Fosca
di luca chiarei

Ladak-Zanskar – foto di Mariagrazia Crugnola che ringrazio
“Tu non sai cosa voglia dire per una donna non essere bella. Non vivendo che per essere amate e non potendo essere che alla condizione di essere avvenenti, l’esistenza di una donna brutta diventa la più terribile, la più angosciosa di tutte le torture.”
Ad una prima lettura oggi questa frase in fondo può apparire, almeno in certi contesti, non particolarmente originale o innovativa.
E’ l’ovvia denuncia di come i canoni estetici dominanti condizionino le relazioni tra i generi. Il motivo allora per cui la lettura di questa frase mi ha colpito particolarmente è il contesto. Per primo quello temporale: è stata scritta nel 1863, all’alba dell’unità d’Italia, dove le questioni di genere ed i ruoli non erano in alcun modo all’ordine del giorno di alcun tipo di dibattito politico-culturale e la comunicazione di massa, dove la massa era in maggioranza analfabeta, era ai suoi primi passi. I social ancora da immaginare…
Secondariamente il contesto culturale: a pronunciarla è un personaggio letterario, di fantasia, Fosca per la precisione, che è la protagonista dell’omonimo libro scritto in quell’anno da Ugo Iginio Tarchetti, esponente di spicco del movimento letterario della scapigliatura milanese. Dunque alla fin fine chi fa questa affermazione non è una donna reale ma un personaggio di fantasia e chi l’ha pensata e tradotta in scrittura è un uomo, uno scrittore, che la fa pronunciare alla sua protagonista. Tarchetti è pienamente un uomo dell’800 che, al netto delle sue contraddizioni personali ed un rapporto per lo meno complicato con l’altro genere, costruisce una storia nella quale la protagonista centrale non è un uomo innamorato ma una donna, per di più una donna immaginata brutta e “malata” in quanto scossa permanentemente dalla nevrosi della sua passione insoddisfatta.

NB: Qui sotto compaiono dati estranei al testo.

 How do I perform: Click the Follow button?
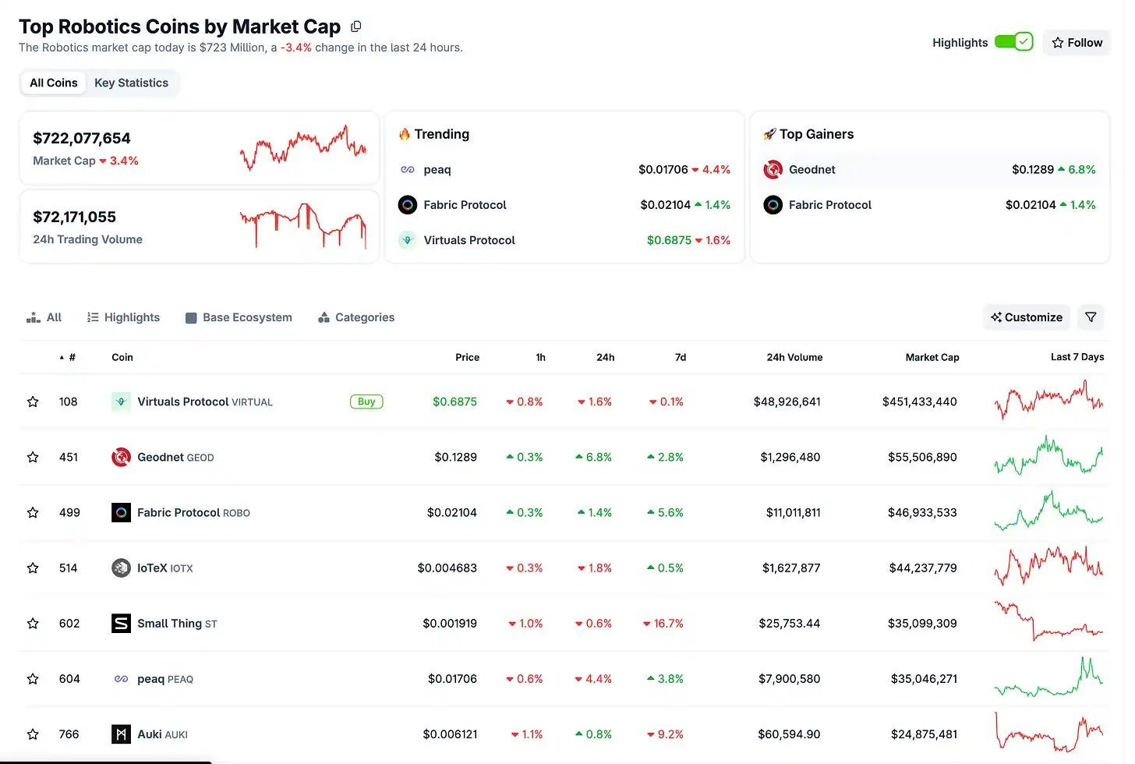pos(1077,43)
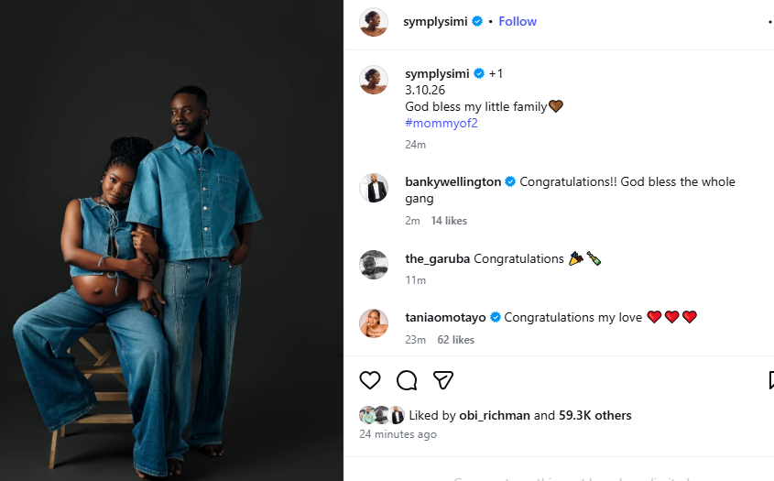Save post with bookmark icon

770,380
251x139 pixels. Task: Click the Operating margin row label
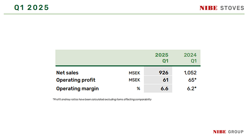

In questa contestualizzazione credo che si possa cogliere la modernità dell’affermazione sulla quale vale la pena spendere qualche riflessione in più. Il romanzo “Fosca” è la rappresentazione di una ossessione amorosa nella quale l’eros si identifica e trova la sua espressione materiale non nella donna bella, seduttiva, attraente ma nel personaggio esteticamente ripugnante, almeno secondo quella che è l’estetica convenzionale della bellezza femminile. In questo senso è una affermazione di rottura contro i canoni estetici dell’immaginario maschile imposti dalla cultura dominante, la rivendicazione ad una vita di relazione amorosa e piena, anche sessualmente.
Allora la domanda è se l’assunzione maschile di un punto di vista femminile come quello espresso da Fosca, ammesso che sia effettivamente così almeno come volontà, non possa generare un terreno perlomeno di confronto tra generi diversi e se non vi sia un filo sottile declinabile al maschile che collega il presente incerto di oggi alla sensibilità di allora.
Con questo non affermo che una relazione amorosa possa o debba prescindere dal piacere estetico collegato ad una idea possibile di bellezza reciprocamente intesa. Mi faccio invece una domanda: è possibile per noi uomini relazionarsi con l’altro genere fuoriuscendo dai canoni della bellezza codificata del pensiero maschile? e anche per le donne? E’ possibile per noi uomini trasformare una rivendicazione come quella di Fosca in consapevolezza non estemporanea?
Non ho una risposta ovviamente ma credo che lo spunto di Luisa Muraro quando afferma “… è sensato chiedere agli uomini di diventare consapevoli della loro prevaricante storia patriarcale e di dovere farsela perdonare. E io sono d’accordo. Quello che mi preme evidenziare è che una tale richiesta non è propriamente la base di un’alleanza, a meno che non si tratti dell’alleanza dopo l’otto settembre; una cosa che tiene insieme alleanza e capovolgimento.” ci possa aiutare ad inquadrare correttamente il problema.